It has long been a half hope-half joke within the cybersecurity community that the United States’ aging information technology (IT) infrastructure might be more secure than modern IT. Our collective image of hackers as young and somewhat lazy, suggests that when confronted with legacy IT systems, hackers might just decide to move on to more familiar IT environments.
The OPM data breach should have put that idea to rest. The reality is that while having to figure out how legacy systems work might slow hackers down, it isn’t going to stop them. And because these systems are not defensible, the delay does not translate into detection and an opportunity to mitigate for defenders as it would with modern IT.
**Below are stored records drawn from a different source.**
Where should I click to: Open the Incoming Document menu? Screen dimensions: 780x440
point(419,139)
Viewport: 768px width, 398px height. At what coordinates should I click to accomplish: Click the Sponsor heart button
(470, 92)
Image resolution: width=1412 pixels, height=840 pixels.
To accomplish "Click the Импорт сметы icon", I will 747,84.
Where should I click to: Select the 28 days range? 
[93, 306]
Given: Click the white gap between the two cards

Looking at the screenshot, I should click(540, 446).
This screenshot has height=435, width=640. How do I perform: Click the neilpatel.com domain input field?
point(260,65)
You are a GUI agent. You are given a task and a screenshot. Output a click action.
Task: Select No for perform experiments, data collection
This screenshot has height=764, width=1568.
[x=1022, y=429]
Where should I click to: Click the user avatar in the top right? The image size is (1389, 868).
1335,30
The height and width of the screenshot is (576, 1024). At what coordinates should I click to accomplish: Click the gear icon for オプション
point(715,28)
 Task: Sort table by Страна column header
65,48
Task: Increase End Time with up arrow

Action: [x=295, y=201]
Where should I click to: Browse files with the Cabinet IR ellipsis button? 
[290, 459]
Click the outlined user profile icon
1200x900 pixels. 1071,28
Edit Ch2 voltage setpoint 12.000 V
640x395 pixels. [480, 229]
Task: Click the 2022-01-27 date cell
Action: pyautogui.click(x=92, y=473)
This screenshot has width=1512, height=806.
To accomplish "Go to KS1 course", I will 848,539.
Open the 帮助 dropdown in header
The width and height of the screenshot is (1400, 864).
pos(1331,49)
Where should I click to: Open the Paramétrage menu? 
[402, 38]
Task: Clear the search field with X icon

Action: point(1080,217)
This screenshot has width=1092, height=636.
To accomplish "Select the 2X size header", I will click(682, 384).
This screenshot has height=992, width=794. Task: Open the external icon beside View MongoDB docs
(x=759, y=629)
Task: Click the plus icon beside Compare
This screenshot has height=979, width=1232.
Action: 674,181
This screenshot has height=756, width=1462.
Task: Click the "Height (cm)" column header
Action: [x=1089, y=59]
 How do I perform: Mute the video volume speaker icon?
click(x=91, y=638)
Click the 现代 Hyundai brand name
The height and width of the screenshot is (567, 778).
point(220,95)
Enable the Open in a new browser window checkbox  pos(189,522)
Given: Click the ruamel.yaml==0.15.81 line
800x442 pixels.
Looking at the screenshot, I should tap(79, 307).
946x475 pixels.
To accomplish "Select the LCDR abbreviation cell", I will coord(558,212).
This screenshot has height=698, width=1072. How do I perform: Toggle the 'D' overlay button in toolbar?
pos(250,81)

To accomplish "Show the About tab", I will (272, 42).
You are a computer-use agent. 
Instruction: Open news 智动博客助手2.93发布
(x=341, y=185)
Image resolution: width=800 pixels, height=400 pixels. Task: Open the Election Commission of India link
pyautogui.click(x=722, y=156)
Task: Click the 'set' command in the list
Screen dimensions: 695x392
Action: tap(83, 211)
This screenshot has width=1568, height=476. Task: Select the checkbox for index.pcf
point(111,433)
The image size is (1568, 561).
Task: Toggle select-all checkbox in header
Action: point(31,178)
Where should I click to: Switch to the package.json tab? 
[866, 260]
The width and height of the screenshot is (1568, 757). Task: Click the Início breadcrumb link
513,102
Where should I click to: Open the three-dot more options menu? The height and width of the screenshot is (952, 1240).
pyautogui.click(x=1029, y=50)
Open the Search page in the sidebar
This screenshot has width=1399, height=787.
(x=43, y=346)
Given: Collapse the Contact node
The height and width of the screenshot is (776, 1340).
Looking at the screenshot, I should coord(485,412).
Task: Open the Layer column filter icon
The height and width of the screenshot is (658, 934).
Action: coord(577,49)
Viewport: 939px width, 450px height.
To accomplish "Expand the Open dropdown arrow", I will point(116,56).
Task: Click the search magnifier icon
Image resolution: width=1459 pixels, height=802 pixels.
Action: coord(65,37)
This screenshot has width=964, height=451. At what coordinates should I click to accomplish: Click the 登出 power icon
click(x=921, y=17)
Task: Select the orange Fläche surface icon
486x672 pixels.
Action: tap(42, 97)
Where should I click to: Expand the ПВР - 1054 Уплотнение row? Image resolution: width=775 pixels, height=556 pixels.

Tony Scott, chief information officer for the Office of Management and Budget, has realized this and made a big push to modernize federal IT systems. According to Scott, federal civilian agencies spend over seventy percent of their IT budgets on maintaining legacy IT. His proposed IT modernization fund would put $3.1 billion toward replacing legacy IT systems with modern and defensible systems.
The goal of this effort is, to borrow a phrase from Phil Venables, to purchase secure IT products, not security products. Rather than bolting on another perimeter security solution, Scott wants the federal government to engineer systems that are designed with built-in security. It’s a smart approach for the federal government. Unfortunately, the problem of legacy IT systems isn’t exclusively a problem in government.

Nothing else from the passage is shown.